Data lines =

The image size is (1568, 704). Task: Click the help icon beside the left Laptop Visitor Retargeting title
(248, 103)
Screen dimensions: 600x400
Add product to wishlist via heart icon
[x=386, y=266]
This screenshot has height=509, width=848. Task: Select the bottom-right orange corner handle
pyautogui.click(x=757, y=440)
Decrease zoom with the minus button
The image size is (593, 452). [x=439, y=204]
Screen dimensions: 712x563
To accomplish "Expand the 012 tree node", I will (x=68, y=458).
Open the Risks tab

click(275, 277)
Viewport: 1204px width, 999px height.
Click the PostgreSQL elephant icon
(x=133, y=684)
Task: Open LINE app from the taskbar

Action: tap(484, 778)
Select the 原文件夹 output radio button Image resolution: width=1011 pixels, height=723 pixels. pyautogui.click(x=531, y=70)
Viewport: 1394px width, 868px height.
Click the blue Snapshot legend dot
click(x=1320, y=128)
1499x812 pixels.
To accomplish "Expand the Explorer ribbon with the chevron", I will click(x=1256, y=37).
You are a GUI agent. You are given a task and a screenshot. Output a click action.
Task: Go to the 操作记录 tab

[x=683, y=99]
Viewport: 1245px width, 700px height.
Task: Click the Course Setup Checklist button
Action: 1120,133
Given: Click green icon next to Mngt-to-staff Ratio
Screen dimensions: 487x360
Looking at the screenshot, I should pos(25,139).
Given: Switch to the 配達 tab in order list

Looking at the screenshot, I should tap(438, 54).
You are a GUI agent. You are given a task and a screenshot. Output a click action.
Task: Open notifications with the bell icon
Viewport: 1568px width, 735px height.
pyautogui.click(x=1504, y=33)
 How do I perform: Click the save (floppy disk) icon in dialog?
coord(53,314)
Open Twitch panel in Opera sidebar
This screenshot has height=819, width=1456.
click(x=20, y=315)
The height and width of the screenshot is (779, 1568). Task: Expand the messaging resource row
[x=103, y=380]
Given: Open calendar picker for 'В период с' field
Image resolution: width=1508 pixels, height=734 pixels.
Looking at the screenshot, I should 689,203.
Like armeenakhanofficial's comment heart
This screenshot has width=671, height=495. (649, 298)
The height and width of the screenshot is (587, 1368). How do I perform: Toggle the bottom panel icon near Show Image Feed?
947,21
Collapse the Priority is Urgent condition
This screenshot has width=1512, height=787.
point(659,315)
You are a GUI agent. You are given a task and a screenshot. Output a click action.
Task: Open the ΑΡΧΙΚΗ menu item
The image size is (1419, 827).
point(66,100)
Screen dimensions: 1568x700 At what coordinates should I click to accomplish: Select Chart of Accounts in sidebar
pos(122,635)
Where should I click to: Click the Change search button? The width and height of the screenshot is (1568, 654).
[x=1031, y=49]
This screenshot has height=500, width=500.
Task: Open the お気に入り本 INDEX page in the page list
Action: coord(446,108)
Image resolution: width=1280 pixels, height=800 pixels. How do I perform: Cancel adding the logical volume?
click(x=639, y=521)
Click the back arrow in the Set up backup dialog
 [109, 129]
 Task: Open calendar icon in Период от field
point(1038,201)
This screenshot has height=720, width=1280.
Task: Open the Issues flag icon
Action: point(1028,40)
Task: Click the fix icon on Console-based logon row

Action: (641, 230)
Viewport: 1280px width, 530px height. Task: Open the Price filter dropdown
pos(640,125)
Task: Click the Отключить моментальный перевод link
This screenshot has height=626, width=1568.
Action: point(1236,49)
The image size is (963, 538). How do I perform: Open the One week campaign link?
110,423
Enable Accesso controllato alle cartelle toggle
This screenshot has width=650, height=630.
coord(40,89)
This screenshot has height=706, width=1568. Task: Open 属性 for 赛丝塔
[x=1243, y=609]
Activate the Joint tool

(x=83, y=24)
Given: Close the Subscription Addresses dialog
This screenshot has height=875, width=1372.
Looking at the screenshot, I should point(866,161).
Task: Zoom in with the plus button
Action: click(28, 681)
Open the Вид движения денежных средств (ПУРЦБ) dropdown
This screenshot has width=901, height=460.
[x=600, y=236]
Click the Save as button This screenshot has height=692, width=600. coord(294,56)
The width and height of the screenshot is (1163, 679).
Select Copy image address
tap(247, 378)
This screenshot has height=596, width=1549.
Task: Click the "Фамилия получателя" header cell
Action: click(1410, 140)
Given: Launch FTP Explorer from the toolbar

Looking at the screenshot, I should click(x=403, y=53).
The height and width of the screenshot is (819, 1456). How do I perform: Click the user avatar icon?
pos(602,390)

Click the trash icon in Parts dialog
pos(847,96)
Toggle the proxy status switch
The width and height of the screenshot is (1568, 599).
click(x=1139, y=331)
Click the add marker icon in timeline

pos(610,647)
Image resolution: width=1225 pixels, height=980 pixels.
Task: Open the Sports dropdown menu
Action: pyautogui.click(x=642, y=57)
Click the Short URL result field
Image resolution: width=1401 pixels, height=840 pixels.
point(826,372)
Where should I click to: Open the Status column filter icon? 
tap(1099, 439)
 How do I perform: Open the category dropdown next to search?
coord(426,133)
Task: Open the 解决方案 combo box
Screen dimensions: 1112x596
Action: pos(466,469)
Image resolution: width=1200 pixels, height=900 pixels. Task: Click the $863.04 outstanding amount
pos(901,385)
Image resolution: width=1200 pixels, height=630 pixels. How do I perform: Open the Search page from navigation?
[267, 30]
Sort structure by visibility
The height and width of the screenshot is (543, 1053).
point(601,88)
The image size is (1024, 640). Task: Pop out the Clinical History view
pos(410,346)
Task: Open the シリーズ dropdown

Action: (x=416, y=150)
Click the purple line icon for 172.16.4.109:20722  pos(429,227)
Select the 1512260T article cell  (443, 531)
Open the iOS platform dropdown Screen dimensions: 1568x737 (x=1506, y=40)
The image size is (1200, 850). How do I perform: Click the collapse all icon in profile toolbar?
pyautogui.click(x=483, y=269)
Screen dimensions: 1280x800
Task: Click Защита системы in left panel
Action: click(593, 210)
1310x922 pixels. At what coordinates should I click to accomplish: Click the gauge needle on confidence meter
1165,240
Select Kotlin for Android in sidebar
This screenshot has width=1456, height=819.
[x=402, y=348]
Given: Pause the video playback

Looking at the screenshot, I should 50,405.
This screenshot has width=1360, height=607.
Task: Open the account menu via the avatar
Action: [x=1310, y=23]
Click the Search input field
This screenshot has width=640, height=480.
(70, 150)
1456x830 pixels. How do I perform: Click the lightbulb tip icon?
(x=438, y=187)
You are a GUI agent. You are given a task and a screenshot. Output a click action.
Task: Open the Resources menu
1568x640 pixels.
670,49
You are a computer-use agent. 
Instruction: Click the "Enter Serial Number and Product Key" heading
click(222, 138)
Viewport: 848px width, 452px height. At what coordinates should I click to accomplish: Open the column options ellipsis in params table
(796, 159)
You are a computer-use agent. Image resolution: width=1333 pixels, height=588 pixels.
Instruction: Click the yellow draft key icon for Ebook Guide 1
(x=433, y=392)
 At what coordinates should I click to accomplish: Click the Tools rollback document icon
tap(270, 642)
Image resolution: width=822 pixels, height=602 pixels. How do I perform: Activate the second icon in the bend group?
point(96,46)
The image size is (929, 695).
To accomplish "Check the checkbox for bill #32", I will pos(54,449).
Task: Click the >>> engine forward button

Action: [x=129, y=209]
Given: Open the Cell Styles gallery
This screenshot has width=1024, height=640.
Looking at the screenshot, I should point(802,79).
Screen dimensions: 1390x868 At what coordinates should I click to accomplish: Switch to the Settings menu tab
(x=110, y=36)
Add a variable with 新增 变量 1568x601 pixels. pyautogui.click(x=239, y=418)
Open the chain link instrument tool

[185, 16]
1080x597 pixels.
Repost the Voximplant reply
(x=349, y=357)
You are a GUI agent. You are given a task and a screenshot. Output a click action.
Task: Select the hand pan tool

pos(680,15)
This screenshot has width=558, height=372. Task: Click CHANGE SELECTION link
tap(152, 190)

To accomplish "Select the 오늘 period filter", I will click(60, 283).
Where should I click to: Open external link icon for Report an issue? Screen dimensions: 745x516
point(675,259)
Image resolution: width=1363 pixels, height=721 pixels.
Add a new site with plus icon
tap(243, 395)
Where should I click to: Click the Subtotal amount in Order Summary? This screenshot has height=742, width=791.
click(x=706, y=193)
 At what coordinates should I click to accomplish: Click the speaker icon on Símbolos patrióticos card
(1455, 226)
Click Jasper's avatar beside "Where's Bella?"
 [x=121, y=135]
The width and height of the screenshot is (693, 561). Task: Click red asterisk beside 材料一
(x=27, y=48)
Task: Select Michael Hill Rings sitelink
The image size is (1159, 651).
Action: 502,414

Request =
Please recast the material as a JSON list of strings, one per line with blank lines left out, from the line with "Task: Open calendar icon in Период от field" to the line with "pos(847,96)".

Exercise result =
[
  " Task: Open calendar icon in Период от field",
  "point(1038,201)",
  "This screenshot has height=720, width=1280.",
  "Task: Open the Issues flag icon",
  "Action: point(1028,40)",
  "Task: Click the fix icon on Console-based logon row",
  "Action: (641, 230)",
  "Viewport: 1280px width, 530px height. Task: Open the Price filter dropdown",
  "pos(640,125)",
  "Task: Click the Отключить моментальный перевод link",
  "This screenshot has height=626, width=1568.",
  "Action: point(1236,49)",
  "The image size is (963, 538). How do I perform: Open the One week campaign link?",
  "110,423",
  "Enable Accesso controllato alle cartelle toggle",
  "This screenshot has width=650, height=630.",
  "coord(40,89)",
  "This screenshot has height=706, width=1568. Task: Open 属性 for 赛丝塔",
  "[x=1243, y=609]",
  "Activate the Joint tool",
  "(x=83, y=24)",
  "Given: Close the Subscription Addresses dialog",
  "This screenshot has height=875, width=1372.",
  "Looking at the screenshot, I should point(866,161).",
  "Task: Zoom in with the plus button",
  "Action: click(28, 681)",
  "Open the Вид движения денежных средств (ПУРЦБ) dropdown",
  "This screenshot has width=901, height=460.",
  "[x=600, y=236]",
  "Click the Save as button This screenshot has height=692, width=600. coord(294,56)",
  "The width and height of the screenshot is (1163, 679).",
  "Select Copy image address",
  "tap(247, 378)",
  "This screenshot has height=596, width=1549.",
  "Task: Click the \"Фамилия получателя\" header cell",
  "Action: click(1410, 140)",
  "Given: Launch FTP Explorer from the toolbar",
  "Looking at the screenshot, I should click(x=403, y=53).",
  "The height and width of the screenshot is (819, 1456). How do I perform: Click the user avatar icon?",
  "pos(602,390)",
  "Click the trash icon in Parts dialog",
  "pos(847,96)"
]